The array comes from a csv that I exported from another powershell job. ( I don't have access to the jobs code, just the results).

Here is the example that I created from the Java method I found. It failed with the following error: The script failed due to call depth overflow.

$array = @("Ryan", "Kelly", "Alex", "Kyle", "Riley")
mergeSort $array

write-host $array

function mergeSort
{

   param([string[]] $arr)

      if($arr.length -ge 2){
         
         #find mid-point
         $left_len = [math]::floor([int32]$arr.length/2)                                              
         
         #declare array size of left of mid-point
         $left = [string[]]::new($left_len);                                                                 

         #find mid-point
         $right_len = [math]::ceiling([int32]($arr.Length - $arr.Length /2))                
     
         #declare array size right of mid-point
         $right = [string[]]::new($right_len);                                                               

         for ($i = 0; $i -lt $left_len.Length; $i++){
            $left= $arr[$i]
         }#for loop

         for ($i = 0; $i -lt $right_len; $i++){
            $right = $arr[$i +$arr.Length/2]
         }
     }#if($arr.length -ge 2)

   mergeSort $left

   mergeSort $right

   merge ($arr, $left, $right)
}

function merge
{
    param ([string[]] $result,[string[]] $left, [string[]] $right)

    $i1 = 0

    $12 = 0

    for ($i = 0; $i -le $result.Length; $i++) {
      if($i2 -gt $right.Length -or ($i1 -lt $left.Length -and $left[$i1].CompareTo($right[$i2]) -lt 0)) {
         $result[$i] = $left[$i1]
          $i1++
       }
       else {
          $result[$i] = $right[$i2]
          $i2++
       }

   }

   $result.legnth

 }

This is latest solution I came up with following everyone's suggestions: I want to make this work in paralles but it throws errors:

$array = @('Ryan', 'Kelly', 'Alex', 'Kyle', 'Riley', '4test', 'test4', 'why', 'you', 'me', 'where', 'hello', 'jose', 'test', 
'Jelly', 'Plex', 'Cyle', 'Miley', '5test', '3test4', 'who', 'Bou', 'We', 'There', 'Yellow', 'Pose', 'West')

$type = ("System.Collections.Generic.SortedSet"+'`'+"2") -as "Type"
$type = $type.MakeGenericType( @( ("System.string" -as "Type"), ("system.string" -as "Type") ) )
$sortedArray = [Activator]::CreateInstance($type, 10000)

$a, $b = ($array | Split-Collection -Count ([int]$array.length/2) | %{ $_ -join ',' })

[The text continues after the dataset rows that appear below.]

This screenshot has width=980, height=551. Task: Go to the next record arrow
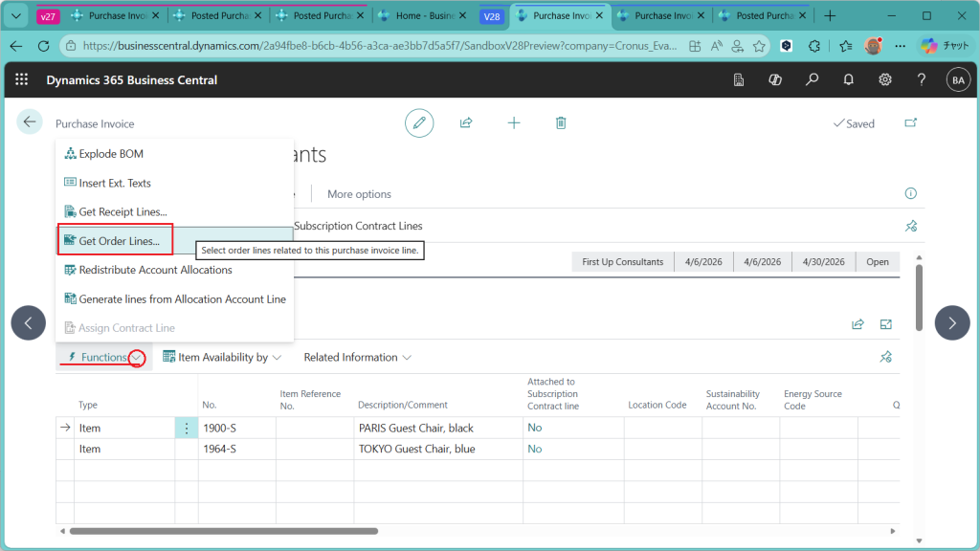(x=951, y=322)

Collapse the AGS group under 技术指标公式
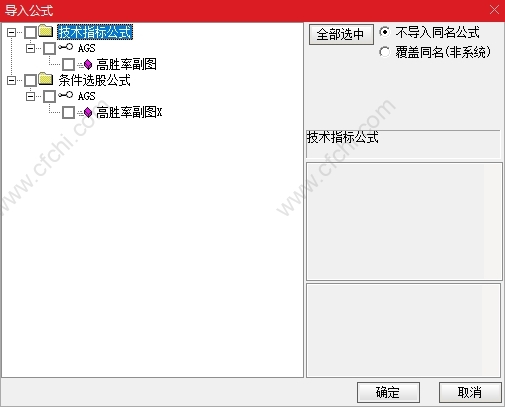coord(30,48)
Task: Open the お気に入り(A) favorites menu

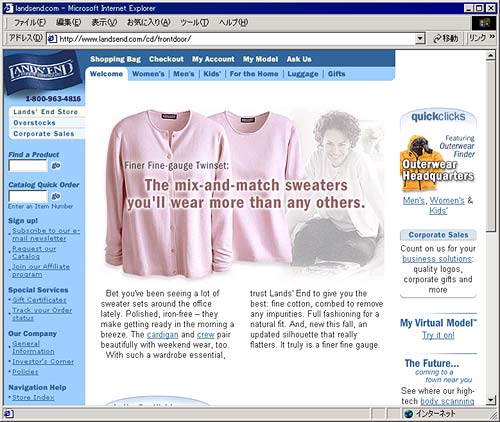Action: [x=149, y=23]
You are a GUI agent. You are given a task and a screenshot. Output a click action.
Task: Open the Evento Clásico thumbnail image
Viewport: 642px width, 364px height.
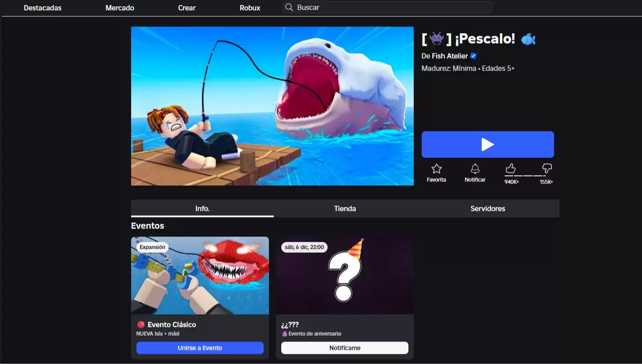(x=200, y=275)
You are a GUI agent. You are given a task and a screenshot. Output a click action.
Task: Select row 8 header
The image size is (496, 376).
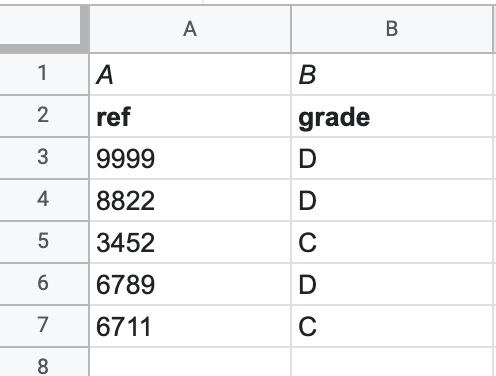pyautogui.click(x=44, y=362)
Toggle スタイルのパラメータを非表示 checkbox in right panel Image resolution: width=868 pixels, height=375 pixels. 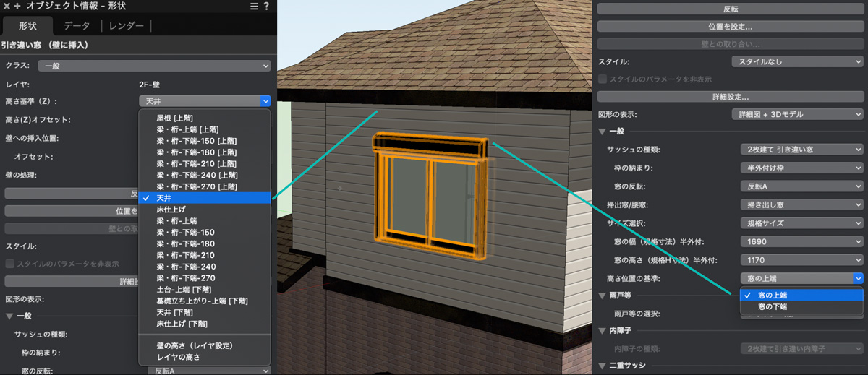click(603, 79)
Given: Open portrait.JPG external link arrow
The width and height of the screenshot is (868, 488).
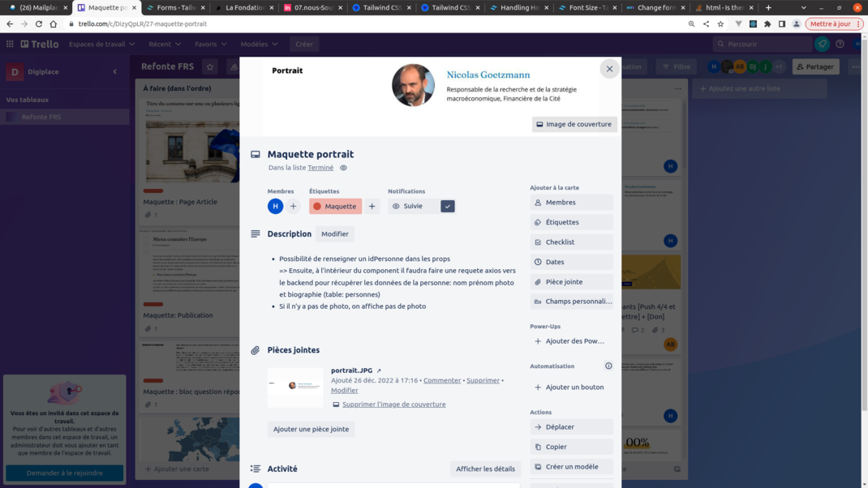Looking at the screenshot, I should pyautogui.click(x=379, y=370).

$firstCollection = $a.Split(",")
$secondCollection = $b.Split(",")

$counter = 0
$counterHalf = $array.Length/2

1..$counterHalf| ForEach {
    try {   
        $col1 = $firstCollection[$counter]
        $sortedArray.Add($col1, $counter)
    }
    catch { "Out of bound col 1" }

    try {    
        $col2 = $secondCollection[$counter]
        $sortedArray.Add($col2, $counter)
    }
    catch { "Out of bound col 2" }
    
    $counter++
}

$sortedArray


function Split-Collection {
    [CmdletBinding()]
    param(
        [Parameter(ValueFromPipeline=$true)] $Collection,
        [Parameter(Mandatory=$true)][ValidateRange(1, 247483647)][int] $Count)
    begin {
        $Ctr = 0
        $Arrays = @()
        $TempArray = @()
    }
    process {
        if (++$Ctr -eq $Count) {
            $Ctr = 0
            $Arrays += , @($TempArray + $_)
            $TempArray = @()
            return
        }
        $TempArray += $_
    }
    end {
        if ($TempArray) { $Arrays += , $TempArray }
        $Arrays
    }
}
3

There are 3 best solutions below

6
On BEST ANSWER

FWIW, this is an answer to the original question about getting your Merge Sort code working. Unfortunately it's not very performant, so I don't know if it will actually help you with the wider problem of sorting your 1M+ rows...

The Good News

I made some tweaks to your original mergeSort that appear to fix it, at least for the sample array at the top of your question.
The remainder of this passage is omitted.